India has long embraced the Palestinian cause and kept its distance from Israel to protect its interests in the Arab world. But Modi seems as eager as Netanyahu to delink Israel from the Palestinian question and, notably, will not be combining his trip with a courtesy visit to the Palestinian Authority.
Hundreds of guests were invited to greet Modi at a redcarpet ceremony at the airport.

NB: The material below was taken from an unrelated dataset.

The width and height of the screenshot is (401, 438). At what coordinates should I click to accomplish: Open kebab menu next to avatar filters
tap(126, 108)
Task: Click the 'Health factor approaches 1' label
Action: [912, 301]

Netanyahu has described him as “my friend” and both have hailed the visit as “historic.”
Israel has a population of 8.5 million while India is a vast land with a population of 1.3 billion.
Despite the apparent mismatch, both have developed as vibrant democracies in adverse conditions and have many joint interests.
“We have the same enemy — radical Islam,” said Efraim Inbar of the Begin-Sadat Center for Strategic Studies at Bar-Ilan University near Tel Aviv. “Like us, they live in a difficult neighborhood,” he added, alluding to Pakistan and China.
Inbar said Indian weapons procurements from Israel amounted to more than $1 billion a year, and that the countries make “good partners” in other areas of security and innovation.
“The sky is the limit in this relationship,” he said, with India now an economic power and the strength of the Arab world declining. “We are just scratching the surface.”
For India, the visit is the culmination of a gradual policy pivot.
P.R. Kumaraswamy, a professor of international affairs at Jawaharlal Nehru University in New Delhi and the author of India’s Israel Policy, compared it to a clandestine love affair that has, at last, been brought out into the open.
“You have a relationship, but you are not ready to admit it in public,” Kumaraswamy said.